Share
Peintre autodidacte, il a surgi tout armé, à l’instar de ses géants mythologiques, surmâles à lavirilité triomphante, guerriers cosmiques fabuleusement musclés, installés dans des perspectives architecturales et paysagères à leur démesure, dans des toiles où, paradoxalement, tout n’est que teintes diluées sur teintes diluées, transparences sur transparences, délicatesses sur délicatesses, fumées sur fumées, poussières sur poussières, dans une profusion de cercles concentriques, superposés, entrecroisés, enchevêtrés, tourbillonnants. Ce sens inné du grandiose, voire de la grandiloquence, il l’avait acquis à la fréquentation assidue des peintres de la Renaissance et de l’âge baroque, en particulier Michel-Ange dont il partageait la fascination et la folle passion pour les splendeurs athlétiques du corps masculin. Ses deux seules expositions furent des spectacles-événements, singulièrement la dernière, à la cathédrale Saint-Georges des maronites encore en réfection.
Il aimait vivre et travailler dans les extrêmes, préférant une vie héroïque courte mais brûlante à une vie ordinaire longue mais tiède. Le héro était pour lui irrémédiablement couplé au damné.
Déjà, le texte de sa première carte d’invitation était tiré du neuvième cercle, « le fond de l’univers entier », de « L’Enfer » de Dante.
Brûlant son cierge par les deux bouts, il poursuit son mode d’être et de vivre jusqu’à la fin, continuant à boire malgré son foie atteint qui le crucifie, dans le violent désir de jouir intensément de la vie jusqu’au dernier souffle pour « mourir sans rien regretter ».
C’est durant la première phase de sa maladie, entre 2005 et 2009, qu’il entreprend une série de sculptures-assemblages énigmatiquement allégoriques comme l’étaient déjà ses toiles composées d’un ensemble de figures, de formes, d’images, de références, de symboles et d’allusions qui nécessitaient un patient déchiffrement.
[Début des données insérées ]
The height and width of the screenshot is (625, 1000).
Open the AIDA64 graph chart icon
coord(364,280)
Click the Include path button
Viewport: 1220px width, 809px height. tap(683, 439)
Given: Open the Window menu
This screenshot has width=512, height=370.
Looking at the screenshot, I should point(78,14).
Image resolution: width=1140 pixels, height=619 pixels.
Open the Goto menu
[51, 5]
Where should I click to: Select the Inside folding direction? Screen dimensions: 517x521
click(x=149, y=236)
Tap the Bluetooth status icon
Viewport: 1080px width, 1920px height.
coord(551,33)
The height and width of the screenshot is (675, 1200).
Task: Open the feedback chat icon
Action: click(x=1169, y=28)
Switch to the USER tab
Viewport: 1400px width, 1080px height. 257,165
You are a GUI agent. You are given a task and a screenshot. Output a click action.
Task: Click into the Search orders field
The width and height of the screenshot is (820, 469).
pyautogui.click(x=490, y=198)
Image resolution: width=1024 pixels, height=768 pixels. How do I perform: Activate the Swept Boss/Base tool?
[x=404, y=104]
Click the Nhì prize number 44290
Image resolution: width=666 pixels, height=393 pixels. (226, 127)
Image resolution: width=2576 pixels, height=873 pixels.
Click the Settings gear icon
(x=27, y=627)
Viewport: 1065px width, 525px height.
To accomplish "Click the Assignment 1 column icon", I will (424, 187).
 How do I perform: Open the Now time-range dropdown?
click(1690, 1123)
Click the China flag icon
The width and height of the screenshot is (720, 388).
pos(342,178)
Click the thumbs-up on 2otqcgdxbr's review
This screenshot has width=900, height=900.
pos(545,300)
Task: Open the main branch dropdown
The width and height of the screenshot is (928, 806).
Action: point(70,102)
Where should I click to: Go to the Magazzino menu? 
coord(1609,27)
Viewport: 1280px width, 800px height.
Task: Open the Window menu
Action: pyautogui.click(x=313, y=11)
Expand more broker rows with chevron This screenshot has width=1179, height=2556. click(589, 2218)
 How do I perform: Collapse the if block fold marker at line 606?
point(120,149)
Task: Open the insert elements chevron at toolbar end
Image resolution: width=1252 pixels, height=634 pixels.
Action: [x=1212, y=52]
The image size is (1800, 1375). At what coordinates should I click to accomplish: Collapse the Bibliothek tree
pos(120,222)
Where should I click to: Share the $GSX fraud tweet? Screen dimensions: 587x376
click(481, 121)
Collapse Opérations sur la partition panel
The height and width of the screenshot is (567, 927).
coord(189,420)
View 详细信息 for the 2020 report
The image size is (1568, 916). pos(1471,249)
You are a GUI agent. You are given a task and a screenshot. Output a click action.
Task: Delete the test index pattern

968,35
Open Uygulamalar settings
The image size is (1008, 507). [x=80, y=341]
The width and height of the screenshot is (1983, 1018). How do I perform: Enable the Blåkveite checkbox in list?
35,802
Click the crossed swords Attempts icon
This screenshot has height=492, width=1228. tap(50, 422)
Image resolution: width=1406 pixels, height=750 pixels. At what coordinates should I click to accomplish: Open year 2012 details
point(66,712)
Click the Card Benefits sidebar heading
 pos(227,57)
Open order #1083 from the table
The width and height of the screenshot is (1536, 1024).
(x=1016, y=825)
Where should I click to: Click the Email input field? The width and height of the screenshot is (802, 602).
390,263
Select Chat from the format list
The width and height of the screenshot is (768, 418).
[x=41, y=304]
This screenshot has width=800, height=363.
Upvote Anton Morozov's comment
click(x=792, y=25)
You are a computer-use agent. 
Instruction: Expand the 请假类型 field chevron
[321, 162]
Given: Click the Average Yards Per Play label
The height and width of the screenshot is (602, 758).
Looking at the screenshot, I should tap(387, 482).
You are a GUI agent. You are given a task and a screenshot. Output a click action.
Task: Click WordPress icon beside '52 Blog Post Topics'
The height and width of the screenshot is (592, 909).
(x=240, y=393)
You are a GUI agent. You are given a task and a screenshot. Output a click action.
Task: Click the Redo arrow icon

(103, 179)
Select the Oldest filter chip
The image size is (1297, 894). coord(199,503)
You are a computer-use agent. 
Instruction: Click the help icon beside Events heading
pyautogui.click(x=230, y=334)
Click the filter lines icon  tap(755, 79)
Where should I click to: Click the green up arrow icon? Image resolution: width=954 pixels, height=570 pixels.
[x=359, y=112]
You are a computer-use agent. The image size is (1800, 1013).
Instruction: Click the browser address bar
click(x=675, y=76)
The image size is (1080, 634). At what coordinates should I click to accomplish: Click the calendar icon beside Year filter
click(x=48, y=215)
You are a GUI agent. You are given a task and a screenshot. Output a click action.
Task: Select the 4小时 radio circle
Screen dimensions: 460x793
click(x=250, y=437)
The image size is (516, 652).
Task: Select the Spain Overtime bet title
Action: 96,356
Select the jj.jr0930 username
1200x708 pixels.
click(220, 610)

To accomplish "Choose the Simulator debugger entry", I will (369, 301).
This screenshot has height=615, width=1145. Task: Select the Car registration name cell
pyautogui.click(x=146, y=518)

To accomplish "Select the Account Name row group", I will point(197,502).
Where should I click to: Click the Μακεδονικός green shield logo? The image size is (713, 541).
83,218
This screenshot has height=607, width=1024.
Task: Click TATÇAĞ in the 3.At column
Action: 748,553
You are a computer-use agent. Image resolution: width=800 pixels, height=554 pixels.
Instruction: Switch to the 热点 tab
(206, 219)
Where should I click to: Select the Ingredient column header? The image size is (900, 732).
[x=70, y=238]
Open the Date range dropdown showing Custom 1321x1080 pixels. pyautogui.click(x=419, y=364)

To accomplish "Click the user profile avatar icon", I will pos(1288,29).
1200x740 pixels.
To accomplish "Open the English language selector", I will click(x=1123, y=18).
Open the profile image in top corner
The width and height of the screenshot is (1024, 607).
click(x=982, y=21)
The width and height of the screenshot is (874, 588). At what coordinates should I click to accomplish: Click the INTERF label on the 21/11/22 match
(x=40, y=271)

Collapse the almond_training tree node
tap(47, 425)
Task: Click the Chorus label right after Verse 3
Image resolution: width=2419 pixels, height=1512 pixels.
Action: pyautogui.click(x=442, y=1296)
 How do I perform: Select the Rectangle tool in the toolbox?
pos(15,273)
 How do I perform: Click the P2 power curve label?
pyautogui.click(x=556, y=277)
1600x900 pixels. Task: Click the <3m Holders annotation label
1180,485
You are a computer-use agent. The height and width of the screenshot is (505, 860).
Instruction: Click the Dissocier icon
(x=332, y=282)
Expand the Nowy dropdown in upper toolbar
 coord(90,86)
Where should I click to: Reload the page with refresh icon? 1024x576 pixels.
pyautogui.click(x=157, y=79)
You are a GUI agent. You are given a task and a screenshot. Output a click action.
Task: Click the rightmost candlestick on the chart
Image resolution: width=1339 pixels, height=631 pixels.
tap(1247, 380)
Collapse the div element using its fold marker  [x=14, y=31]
Ces sculptures baroques, recouvertes d’une couche de plâtre pour leur donner un semblant d’unité visuelle, sans pour autant escamoter le disparate des éléments rapportés, semblent faites de bric et de broc, à l’aide d’objets hétéroclites montés sur des bustes en plâtre : coquillages, escargots, ailes, oiseaux, angelots, Cupidons, roses, feuilles d’acanthe, motifs en spirale sur fragments d’ébénisterie, chevaux, tout ce qui traduit à la fois le mouvement et l’annonce de sa fin, mais aussi candélabres, morceaux de bois, bougeoirs, cordages tissés en couronnes et auréoles, passementeries, filets, bandages, pansements, scies manuelles, brochettes en fer, casques militaires, crucifix, cage vide, tout ce qui rappelle la guerre, le mal, la douleur, la souffrance . Même quand il évoque l’extase, c’est de la transverbération – transpercement et blessure – de Sainte Thérèse qu’il s’agit, une Thérèse coiffée d’un bouquet pyramidal de roses dont la fleur sommitale marque le moment de l’orgasme mystique. C’est l’une des dernières de la série. La première, un buste acéphale, s’intitulait « Fuck Them All », comme la chanson de Mylène Farmer.
Toutes les afflictions de sa région et de son époque (Irak, Liban, Palestine, etc.), il les assume dans son propre corps, en sorte que ses « sculptures » sont des métaphores de son propre calvaire : c’est lui dont le cou qui est traversé (transverbéré) par une brochette en fer, c’est lui dont le flanc et la poitrine sont entamés par une scie, c’est lui dont la tête et le buste sont embandagés, c’est lui qui porte la ceinture médicale, c’est lui qui est supplicié sur la croix, c’est lui dont les bras sont amputés, c’est lui dont la cage thoracique est une cage d’oiseau vide, c’est lui dont la tête est coupée, c’est lui qui hurle interminablement son mal. C’est lui aussi l’oiseau envolé, les anges, les Cupidons, les ailes et les chevaux, c’est lui aussi cette capacité de planer, de s’élever dans l’éclat aveuglant de la lumière, de se survoler lui-même dans la lucide acceptation de l’issue fatale survenue le 8 mars 2011.
Dans une de ses premières interviews, il souhaite, pour échapper à une prison imaginaire, posséder la lumière pour mieux voir en dedans et en dehors de lui, des ailes pour s’évader au loin et la force de s’adapter à tous les milieux. Enfermé dans la prison d’une maladie mortelle, ses sculptures sont la réalisation même de ces trois voeux.